Large (stress test):

  • 1 GB file size

  • 1,000,000 rows

  • 50+ variables

Resources

Documentation

Tools

Blog Posts

Next Steps

  1. Run full benchmark suite: cargo bench
  2. Review HTML reports: Open target/criterion/report/index.html
  3. Identify bottlenecks: Look for slowest operations
  4. Profile with flamegraph: Focus on hotspots
  5. Implement optimizations: Test one at a time
  6. Validate improvements: Compare against baseline
  7. Document findings: Update this file with results

Questions?

  • See detailed README: crates/readstat/benches/README.md
  • Check Criterion docs: https://bheisler.github.io/criterion.rs/book/
  • Review performance evaluation: Memory-mapped files analysis (separate doc)

Benchmarking with hyperfine

Benchmarking performed with hyperfine.

This example compares the performance of the Rust binary with the performance of the C binary built from the ReadStat repository. In general, hope that performance is fairly close to that of the C binary.

To run, execute the following from within the readstat directory.

# Windows
hyperfine --warmup 5 "ReadStat_App.exe -f crates\readstat-tests\tests\data\cars.sas7bdat tests\data\cars_c.csv" ".\target\release\readstat.exe data crates\readstat-tests\tests\data\cars.sas7bdat --output crates\readstat-tests\tests\data\cars_rust.csv"
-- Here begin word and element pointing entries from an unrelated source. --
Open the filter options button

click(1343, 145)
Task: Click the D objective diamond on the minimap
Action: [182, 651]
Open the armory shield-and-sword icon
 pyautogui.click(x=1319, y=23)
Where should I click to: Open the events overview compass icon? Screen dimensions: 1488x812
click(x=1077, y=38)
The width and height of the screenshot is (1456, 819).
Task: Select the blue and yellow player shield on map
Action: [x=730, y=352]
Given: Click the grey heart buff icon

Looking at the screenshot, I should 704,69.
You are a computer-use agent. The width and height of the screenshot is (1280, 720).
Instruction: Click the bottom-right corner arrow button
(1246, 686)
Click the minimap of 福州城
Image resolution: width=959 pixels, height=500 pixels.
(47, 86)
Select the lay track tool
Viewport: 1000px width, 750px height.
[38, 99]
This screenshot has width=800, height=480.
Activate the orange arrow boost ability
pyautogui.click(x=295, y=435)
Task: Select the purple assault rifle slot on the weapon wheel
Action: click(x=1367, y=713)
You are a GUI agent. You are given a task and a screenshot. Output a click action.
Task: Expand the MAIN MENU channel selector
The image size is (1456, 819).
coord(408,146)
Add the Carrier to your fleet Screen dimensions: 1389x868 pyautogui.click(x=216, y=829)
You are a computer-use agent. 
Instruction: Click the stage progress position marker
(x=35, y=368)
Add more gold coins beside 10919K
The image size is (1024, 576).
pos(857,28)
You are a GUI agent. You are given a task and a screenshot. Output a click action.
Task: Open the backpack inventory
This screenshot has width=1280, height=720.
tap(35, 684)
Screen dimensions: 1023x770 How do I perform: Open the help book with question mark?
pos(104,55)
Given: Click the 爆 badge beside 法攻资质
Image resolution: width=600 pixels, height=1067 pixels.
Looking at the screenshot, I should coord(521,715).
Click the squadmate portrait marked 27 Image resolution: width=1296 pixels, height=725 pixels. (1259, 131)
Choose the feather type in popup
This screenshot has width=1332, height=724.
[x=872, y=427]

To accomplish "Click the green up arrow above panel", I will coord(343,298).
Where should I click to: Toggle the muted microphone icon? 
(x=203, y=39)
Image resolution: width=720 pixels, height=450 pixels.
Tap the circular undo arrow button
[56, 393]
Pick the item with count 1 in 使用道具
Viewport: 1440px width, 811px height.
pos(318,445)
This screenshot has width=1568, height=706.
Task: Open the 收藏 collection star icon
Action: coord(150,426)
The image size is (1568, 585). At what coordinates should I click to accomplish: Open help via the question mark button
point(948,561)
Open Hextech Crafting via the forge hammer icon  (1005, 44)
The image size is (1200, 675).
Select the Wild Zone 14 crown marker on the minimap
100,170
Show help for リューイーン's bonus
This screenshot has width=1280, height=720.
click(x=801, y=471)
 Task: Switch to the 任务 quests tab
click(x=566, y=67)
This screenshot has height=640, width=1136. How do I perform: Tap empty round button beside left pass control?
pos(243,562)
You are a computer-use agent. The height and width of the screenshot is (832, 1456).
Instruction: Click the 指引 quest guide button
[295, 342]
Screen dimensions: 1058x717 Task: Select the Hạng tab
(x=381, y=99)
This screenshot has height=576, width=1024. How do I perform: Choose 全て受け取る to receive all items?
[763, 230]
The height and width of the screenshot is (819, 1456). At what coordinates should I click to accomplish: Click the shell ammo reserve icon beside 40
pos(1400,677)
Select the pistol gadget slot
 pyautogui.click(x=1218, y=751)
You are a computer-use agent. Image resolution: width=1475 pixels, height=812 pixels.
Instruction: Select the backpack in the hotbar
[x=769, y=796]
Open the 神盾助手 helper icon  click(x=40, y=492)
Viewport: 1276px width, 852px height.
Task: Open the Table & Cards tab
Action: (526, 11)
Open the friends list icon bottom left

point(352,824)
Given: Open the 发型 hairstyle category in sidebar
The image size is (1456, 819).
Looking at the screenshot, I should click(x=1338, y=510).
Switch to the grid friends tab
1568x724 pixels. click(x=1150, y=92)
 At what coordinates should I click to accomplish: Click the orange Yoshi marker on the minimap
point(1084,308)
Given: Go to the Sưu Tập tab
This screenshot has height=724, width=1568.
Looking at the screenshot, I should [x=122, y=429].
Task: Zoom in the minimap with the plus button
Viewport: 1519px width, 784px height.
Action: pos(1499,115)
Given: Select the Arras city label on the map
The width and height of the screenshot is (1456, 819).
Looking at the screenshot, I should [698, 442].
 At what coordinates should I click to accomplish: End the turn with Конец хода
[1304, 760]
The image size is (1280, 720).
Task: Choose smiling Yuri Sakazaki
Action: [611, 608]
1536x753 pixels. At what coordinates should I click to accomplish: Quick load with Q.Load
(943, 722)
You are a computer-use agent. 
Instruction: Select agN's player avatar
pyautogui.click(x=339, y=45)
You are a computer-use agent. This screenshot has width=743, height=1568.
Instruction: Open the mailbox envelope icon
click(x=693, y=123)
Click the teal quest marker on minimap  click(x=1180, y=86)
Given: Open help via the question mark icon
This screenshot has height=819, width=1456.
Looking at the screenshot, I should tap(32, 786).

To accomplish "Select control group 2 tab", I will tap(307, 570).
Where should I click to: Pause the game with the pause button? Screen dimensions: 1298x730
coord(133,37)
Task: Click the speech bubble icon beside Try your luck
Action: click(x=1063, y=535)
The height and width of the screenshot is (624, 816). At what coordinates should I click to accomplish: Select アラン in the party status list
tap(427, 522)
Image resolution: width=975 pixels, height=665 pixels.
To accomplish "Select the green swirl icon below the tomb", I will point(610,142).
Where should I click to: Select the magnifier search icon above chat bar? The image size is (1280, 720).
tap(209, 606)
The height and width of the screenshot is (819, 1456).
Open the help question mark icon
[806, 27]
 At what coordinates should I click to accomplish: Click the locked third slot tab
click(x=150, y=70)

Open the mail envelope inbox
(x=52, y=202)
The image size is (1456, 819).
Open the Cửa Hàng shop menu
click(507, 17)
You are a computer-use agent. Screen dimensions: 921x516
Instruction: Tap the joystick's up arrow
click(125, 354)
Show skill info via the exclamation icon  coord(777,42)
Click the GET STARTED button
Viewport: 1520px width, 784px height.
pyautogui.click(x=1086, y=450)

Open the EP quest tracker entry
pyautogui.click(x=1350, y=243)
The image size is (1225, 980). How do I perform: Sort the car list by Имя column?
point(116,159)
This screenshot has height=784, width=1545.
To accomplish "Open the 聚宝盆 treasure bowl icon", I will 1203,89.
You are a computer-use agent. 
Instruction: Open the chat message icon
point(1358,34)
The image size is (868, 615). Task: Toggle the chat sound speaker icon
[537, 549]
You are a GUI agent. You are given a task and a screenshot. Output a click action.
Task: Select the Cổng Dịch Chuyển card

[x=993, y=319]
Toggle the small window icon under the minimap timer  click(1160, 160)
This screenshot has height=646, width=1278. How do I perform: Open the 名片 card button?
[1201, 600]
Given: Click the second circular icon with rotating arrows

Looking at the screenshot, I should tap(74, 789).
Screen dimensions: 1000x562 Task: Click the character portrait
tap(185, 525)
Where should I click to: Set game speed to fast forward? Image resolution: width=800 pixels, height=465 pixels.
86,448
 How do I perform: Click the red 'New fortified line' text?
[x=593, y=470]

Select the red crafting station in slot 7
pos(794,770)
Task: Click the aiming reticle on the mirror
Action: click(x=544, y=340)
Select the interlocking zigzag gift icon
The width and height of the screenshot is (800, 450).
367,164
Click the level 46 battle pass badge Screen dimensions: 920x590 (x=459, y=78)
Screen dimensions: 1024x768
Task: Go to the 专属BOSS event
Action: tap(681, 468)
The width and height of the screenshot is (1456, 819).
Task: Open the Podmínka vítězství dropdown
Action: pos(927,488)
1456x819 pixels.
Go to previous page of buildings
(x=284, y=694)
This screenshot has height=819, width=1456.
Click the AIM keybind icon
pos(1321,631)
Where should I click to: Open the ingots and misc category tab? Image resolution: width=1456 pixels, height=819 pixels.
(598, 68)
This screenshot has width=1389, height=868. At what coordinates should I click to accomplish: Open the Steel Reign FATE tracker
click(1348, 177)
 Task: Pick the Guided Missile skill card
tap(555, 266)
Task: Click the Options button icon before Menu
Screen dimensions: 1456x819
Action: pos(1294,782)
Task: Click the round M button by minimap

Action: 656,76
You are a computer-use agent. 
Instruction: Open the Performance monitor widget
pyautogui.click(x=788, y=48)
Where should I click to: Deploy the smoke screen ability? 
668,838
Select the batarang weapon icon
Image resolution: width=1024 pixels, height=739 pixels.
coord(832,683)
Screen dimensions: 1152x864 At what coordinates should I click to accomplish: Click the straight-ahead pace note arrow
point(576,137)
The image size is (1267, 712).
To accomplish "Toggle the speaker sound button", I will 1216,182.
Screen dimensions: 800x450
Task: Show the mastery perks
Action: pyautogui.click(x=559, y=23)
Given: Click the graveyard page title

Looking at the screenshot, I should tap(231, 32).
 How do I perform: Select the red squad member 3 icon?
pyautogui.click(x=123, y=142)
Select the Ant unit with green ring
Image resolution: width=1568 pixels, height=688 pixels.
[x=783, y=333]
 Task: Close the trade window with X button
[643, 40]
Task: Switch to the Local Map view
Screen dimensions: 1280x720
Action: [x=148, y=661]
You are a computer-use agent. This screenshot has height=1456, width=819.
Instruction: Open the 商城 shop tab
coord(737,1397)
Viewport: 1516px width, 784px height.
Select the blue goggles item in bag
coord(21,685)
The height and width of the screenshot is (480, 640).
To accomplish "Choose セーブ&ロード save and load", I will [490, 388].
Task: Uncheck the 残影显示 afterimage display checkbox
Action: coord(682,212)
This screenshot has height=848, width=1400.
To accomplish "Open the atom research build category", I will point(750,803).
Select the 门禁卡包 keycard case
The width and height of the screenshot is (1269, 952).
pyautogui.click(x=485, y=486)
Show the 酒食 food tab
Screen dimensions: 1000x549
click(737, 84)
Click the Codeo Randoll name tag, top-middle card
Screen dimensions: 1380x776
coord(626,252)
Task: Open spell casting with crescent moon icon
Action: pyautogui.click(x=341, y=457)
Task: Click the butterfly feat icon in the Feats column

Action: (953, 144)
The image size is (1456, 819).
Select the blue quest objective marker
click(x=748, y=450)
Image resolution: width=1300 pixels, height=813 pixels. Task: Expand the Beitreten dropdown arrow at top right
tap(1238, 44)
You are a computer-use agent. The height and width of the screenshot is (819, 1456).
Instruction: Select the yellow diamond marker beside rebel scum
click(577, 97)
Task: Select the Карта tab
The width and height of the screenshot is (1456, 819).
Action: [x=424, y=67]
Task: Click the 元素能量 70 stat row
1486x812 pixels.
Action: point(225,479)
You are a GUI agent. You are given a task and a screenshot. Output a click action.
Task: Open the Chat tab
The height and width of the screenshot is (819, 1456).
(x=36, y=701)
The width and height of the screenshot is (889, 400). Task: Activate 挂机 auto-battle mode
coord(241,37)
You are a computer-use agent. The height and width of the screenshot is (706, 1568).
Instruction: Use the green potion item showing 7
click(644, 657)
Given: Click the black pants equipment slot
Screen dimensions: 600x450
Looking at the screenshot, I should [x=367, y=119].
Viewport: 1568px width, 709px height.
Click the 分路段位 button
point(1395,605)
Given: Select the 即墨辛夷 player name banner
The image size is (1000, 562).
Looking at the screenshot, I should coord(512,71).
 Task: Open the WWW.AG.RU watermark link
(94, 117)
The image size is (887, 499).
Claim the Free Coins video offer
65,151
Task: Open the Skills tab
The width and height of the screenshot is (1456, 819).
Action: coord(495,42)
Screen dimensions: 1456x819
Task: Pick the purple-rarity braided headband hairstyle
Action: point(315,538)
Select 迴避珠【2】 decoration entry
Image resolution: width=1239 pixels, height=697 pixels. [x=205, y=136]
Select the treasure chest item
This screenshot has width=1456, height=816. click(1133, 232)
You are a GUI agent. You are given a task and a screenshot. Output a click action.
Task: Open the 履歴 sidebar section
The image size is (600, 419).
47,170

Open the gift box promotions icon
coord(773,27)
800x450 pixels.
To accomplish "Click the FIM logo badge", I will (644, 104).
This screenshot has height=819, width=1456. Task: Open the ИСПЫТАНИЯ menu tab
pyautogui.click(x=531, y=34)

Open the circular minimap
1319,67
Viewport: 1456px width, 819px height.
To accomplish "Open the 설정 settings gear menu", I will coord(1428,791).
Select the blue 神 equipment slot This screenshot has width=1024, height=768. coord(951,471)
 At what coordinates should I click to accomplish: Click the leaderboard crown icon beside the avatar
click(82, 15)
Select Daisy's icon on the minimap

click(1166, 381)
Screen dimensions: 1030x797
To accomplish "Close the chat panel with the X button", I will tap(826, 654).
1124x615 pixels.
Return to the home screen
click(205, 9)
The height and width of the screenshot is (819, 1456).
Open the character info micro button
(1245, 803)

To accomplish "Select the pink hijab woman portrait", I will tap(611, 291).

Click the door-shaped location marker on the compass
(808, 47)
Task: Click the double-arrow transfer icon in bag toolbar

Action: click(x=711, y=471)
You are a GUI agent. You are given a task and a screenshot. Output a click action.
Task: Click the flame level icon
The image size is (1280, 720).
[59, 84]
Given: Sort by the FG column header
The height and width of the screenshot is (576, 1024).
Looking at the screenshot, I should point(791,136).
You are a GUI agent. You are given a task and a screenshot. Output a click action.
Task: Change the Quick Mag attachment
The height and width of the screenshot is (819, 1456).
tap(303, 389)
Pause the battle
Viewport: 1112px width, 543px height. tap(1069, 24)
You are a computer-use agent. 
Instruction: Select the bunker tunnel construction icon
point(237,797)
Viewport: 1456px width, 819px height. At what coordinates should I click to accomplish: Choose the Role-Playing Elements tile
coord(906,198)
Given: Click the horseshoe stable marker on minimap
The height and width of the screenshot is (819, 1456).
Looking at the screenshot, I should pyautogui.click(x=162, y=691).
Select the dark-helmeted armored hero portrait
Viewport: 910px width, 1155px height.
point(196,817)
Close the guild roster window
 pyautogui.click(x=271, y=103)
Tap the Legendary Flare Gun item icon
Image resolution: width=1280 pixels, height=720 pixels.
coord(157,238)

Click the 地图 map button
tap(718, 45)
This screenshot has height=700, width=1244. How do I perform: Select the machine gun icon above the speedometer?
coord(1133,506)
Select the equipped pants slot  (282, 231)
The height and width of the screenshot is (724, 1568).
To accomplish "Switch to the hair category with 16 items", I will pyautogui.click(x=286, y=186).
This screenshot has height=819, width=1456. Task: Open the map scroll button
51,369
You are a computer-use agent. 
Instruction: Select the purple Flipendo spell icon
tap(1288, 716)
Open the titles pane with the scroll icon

📝 First experiments on Windows are challenging to interpret due to file caching. Need further research into utilizing the --prepare option provided by hyperfine on Windows.

# Linux and macOS
hyperfine --prepare "sync; echo 3 | sudo tee /proc/sys/vm/drop_caches" "readstat -f crates/readstat-tests/tests/data/cars.sas7bdat crates/readstat-tests/tests/data/cars_c.csv" "./target/release/readstat data tests/data/cars.sas7bdat --output crates/readstat-tests/tests/data/cars_rust.csv"

Other, future, benchmarking may be performed now that channels and threads have been developed.

Profiling with Flamegraphs

Profiling performed with cargo flamegraph.

The readstat binary lives in the readstat-cli crate, so target it with -p readstat-cli. Run the following from the repository root.

cargo flamegraph -p readstat-cli --bin readstat -- data crates/readstat-tests/tests/data/_ahs2019n.sas7bdat --output crates/readstat-tests/tests/data/_ahs2019n.csv

Flamegraph is written to flamegraph.svg in the directory you run the command from (the repository root).

📝 Have yet to utilize flamegraphs in order to improve performance.